Ausgewählter Text:

------------------------------

„Wir haben ein biologisches Proteinkonzentrat aus Gras, Klee und Luzerne gewonnen, das mit einem Rohproteingehalt von 50-60 % das Konzentrat von Sojabohnen (46 %) übertrifft, und mit dem wir Sojamehl 1:1 ersetzen können“, erklärt Vagn Hundebøll, Geschäftsführer von BioRefine. Er leitet die Produktionsanlagen des Unternehmens im jütländischen Varde, nahe der Nordseeküste Dänemarks. BioRefine wird von den drei dänischen Landwirtschaftskonzernen DLG (50 %), Danish Agro (25 %) und DLF (25 %) gehalten.
Hundebøll blickt auf reichhaltige Erfahrung mit der Extraktion von Protein aus Luzerne und ähnlichen Feldfrüchten zurück. „Ich habe in den 1980er Jahren bei DLG angefangen, aber damals war der Zeitpunkt ungünstig und der globale Wettbewerb hart. Daher ging ich in den Bereich Logistik und Lieferketten. Als sich jedoch diese Chance bot, wollte ich sie auf keinen Fall verpassen“, erinnert er sich.
Suche nach alternativen Proteinquellen
In den letzten Jahren stieg der Druck auf Futtermittelhersteller und insbesondere biologisch wirtschaftenden Viehbetriebe Alternativen zu Soja zu finden, zumal es in Europa kaum produziert wird und daher importiert werden muss. Umso größer wurde dadurch der Anreiz, vor Ort produzierbare Proteinquellen zu finden. So entstand 2019 BioRefine. Im vergangenen Jahr erwarb das Unternehmen ein altes Futtermittelwerk in Varde, rüstete es um und begann die Versuchsproduktion. „Im letzten Jahr haben wir einige Hundert Tonnen von unserem Proteinkonzentrat produziert“, erläutert Hundebøll.

------------------------------

[Gespeicherte Daten]

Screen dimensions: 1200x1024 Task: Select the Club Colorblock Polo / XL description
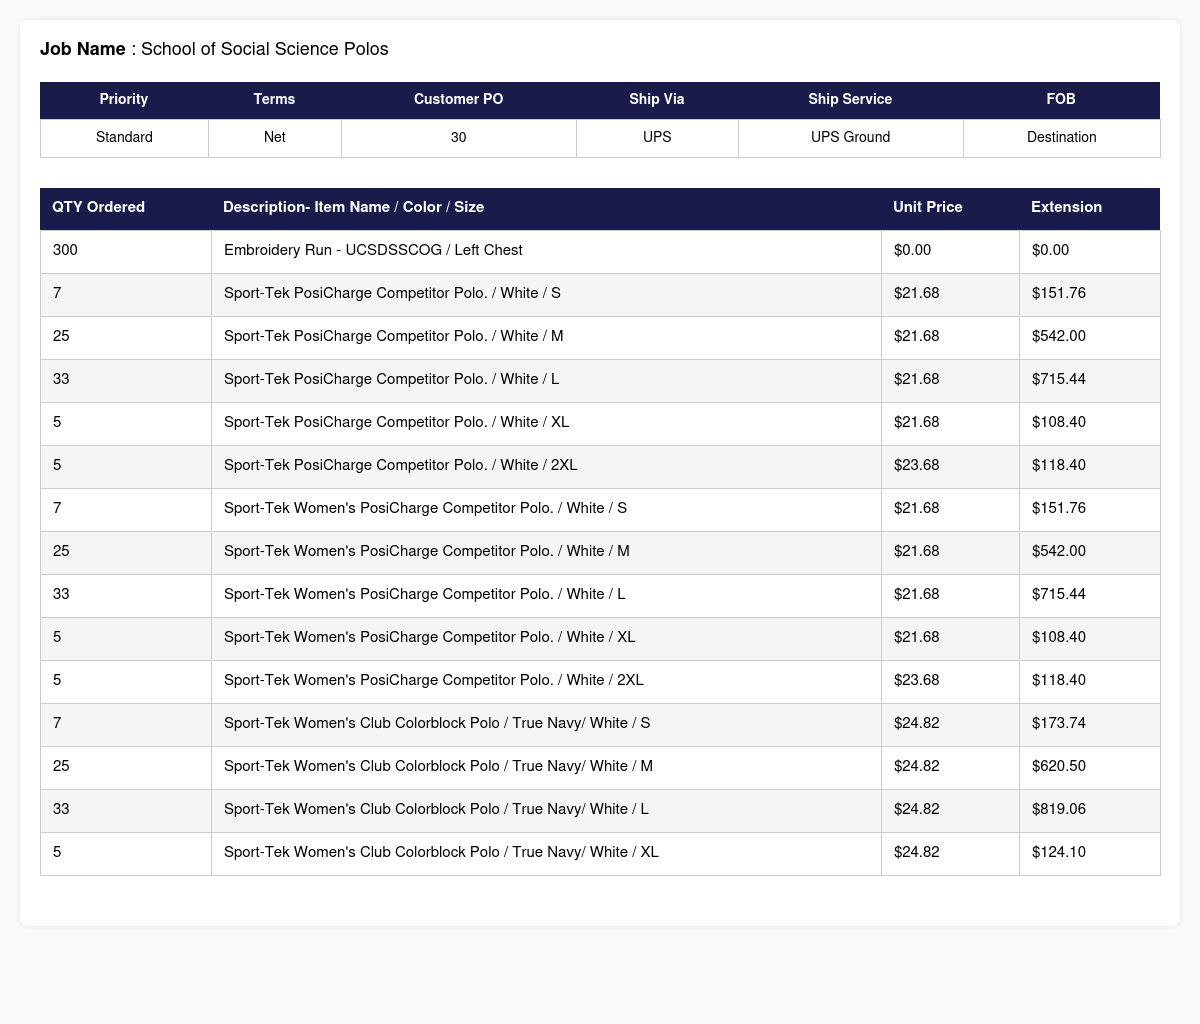pos(441,852)
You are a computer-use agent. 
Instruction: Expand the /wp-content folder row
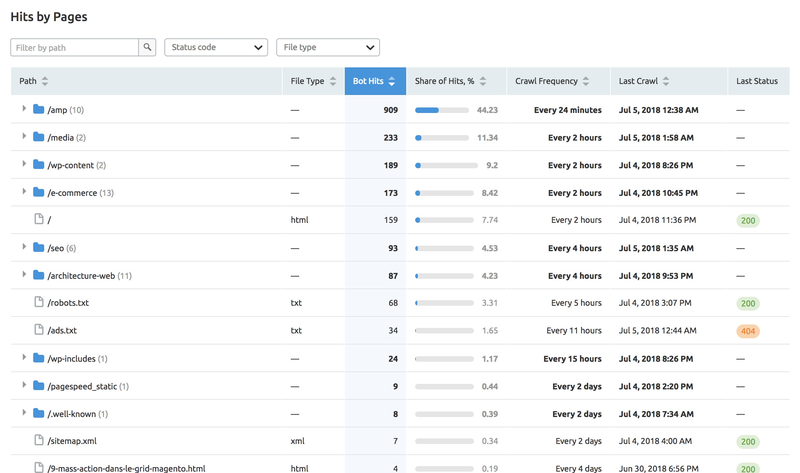(x=24, y=165)
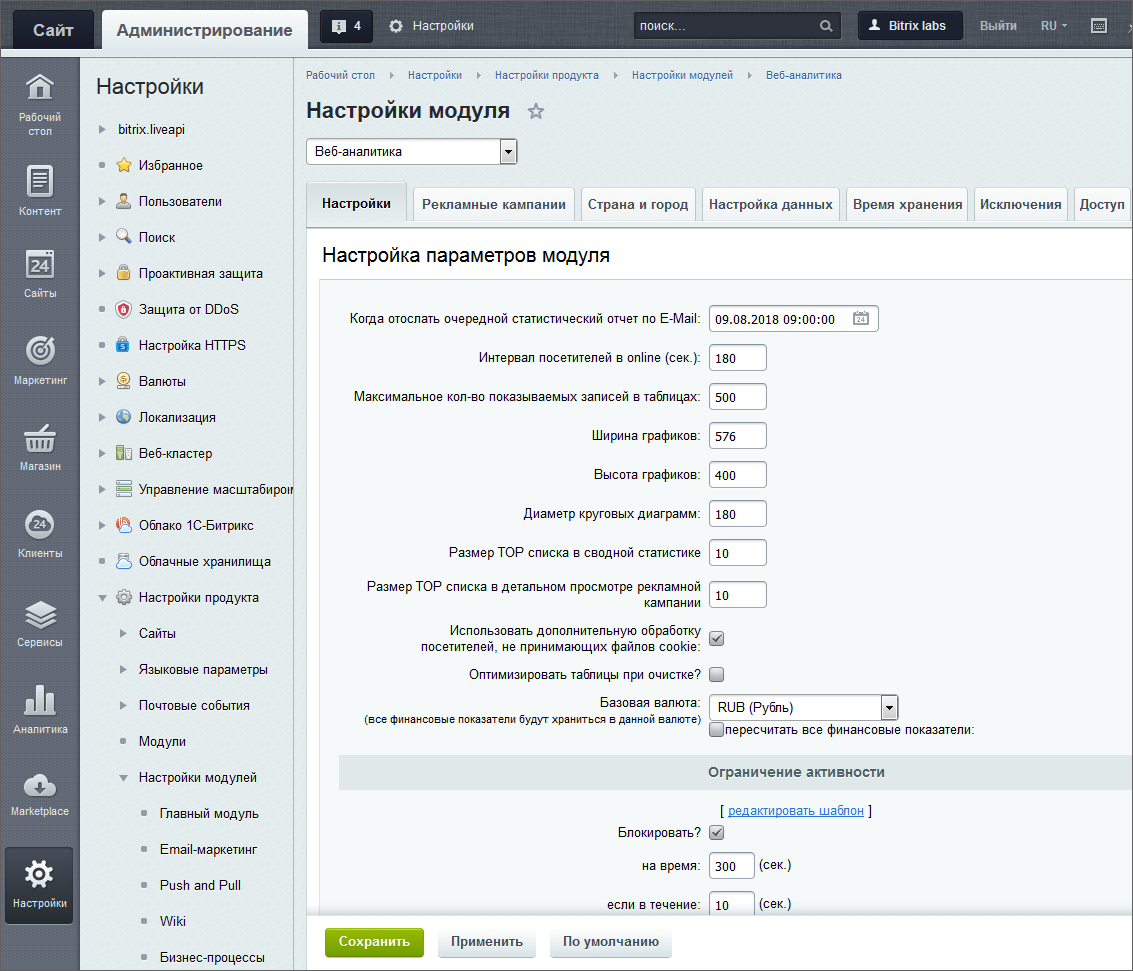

------------------------------

Arbeitsauftrag:
Schreiben Sie bitte den Text über das Proteinkonzentrat von BioRefine oben vollständig und wortgetreu ab.

Antwort zur Aufgabe:
„Wir haben ein biologisches Proteinkonzentrat aus Gras, Klee und Luzerne gewonnen, das mit einem Rohproteingehalt von 50-60 % das Konzentrat von Sojabohnen (46 %) übertrifft, und mit dem wir Sojamehl 1:1 ersetzen können“, erklärt Vagn Hundebøll, Geschäftsführer von BioRefine. Er leitet die Produktionsanlagen des Unternehmens im jütländischen Varde, nahe der Nordseeküste Dänemarks. BioRefine wird von den drei dänischen Landwirtschaftskonzernen DLG (50 %), Danish Agro (25 %) und DLF (25 %) gehalten.
Hundebøll blickt auf reichhaltige Erfahrung mit der Extraktion von Protein aus Luzerne und ähnlichen Feldfrüchten zurück. „Ich habe in den 1980er Jahren bei DLG angefangen, aber damals war der Zeitpunkt ungünstig und der globale Wettbewerb hart. Daher ging ich in den Bereich Logistik und Lieferketten. Als sich jedoch diese Chance bot, wollte ich sie auf keinen Fall verpassen“, erinnert er sich.
Suche nach alternativen Proteinquellen
In den letzten Jahren stieg der Druck auf Futtermittelhersteller und insbesondere biologisch wirtschaftenden Viehbetriebe Alternativen zu Soja zu finden, zumal es in Europa kaum produziert wird und daher importiert werden muss. Umso größer wurde dadurch der Anreiz, vor Ort produzierbare Proteinquellen zu finden. So entstand 2019 BioRefine. Im vergangenen Jahr erwarb das Unternehmen ein altes Futtermittelwerk in Varde, rüstete es um und begann die Versuchsproduktion. „Im letzten Jahr haben wir einige Hundert Tonnen von unserem Proteinkonzentrat produziert“, erläutert Hundebøll.